British booksellers brace for Super Thursday

A record 800 titles hit stores Oct. 1

For years British publishers have tended to release their fond hopes for a Christmas-based profit on the same days as their competitors do. This year, with Dan Brown’s massive bestseller taking up all the September oxygen, three times as many titles as normal will be published on Oct. 1. “It’s not a formally organized thing, and there’s no suggestion that publishers are working together to make it happen,” says Benedicte Page, associate editor of Bookseller magazine. “But in the run-up to Christmas, now is the time when they need to get their big titles on to the market, get word out about them, get some momentum going.

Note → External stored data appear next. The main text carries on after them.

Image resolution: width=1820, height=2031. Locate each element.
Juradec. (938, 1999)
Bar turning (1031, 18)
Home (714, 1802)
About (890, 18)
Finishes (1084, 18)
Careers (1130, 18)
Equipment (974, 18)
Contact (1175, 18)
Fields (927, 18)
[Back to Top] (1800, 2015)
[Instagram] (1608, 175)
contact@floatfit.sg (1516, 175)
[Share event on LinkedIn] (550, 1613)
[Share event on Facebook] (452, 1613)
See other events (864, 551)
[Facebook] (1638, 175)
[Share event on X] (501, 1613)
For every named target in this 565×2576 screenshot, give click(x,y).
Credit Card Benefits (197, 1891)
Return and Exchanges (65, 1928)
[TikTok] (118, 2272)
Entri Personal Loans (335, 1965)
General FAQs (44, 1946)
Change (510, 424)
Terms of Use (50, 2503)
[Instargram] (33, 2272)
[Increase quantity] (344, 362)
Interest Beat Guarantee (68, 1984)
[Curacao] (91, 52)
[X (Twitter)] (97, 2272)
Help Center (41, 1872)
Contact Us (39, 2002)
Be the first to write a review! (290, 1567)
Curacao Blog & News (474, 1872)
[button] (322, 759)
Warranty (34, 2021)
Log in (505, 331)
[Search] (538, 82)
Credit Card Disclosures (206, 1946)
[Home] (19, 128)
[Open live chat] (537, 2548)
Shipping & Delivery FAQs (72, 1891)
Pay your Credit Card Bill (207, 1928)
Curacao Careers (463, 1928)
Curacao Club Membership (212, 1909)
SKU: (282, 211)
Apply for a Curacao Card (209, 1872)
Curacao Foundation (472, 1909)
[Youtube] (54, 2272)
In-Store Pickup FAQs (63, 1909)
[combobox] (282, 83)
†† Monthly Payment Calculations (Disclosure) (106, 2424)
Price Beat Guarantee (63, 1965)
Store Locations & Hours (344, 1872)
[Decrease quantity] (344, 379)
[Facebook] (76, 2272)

There is a lot riding on securing one of the huge slots that will sell a lot this Christmas, and for the bookselling market, certain dates are particularly propitious.” In what is regarded by industry-watchers as a particularly strong offering, this year will also see big releases from David Attenborough and Jeremy Clarkson, alongside memoirs by comics Jo Brand, Frankie Boyle and Dara O’Briain, the late chef Keith Floyd, and Ozzy Osbourne. Though big name literary fiction releases often peak in early September to qualify for Booker prize consideration, popular fiction is well represented, including new novels by mega-sellers Kate Mosse, Audrey Niffenegger, Terry Pratchett and Jacqueline Wilson.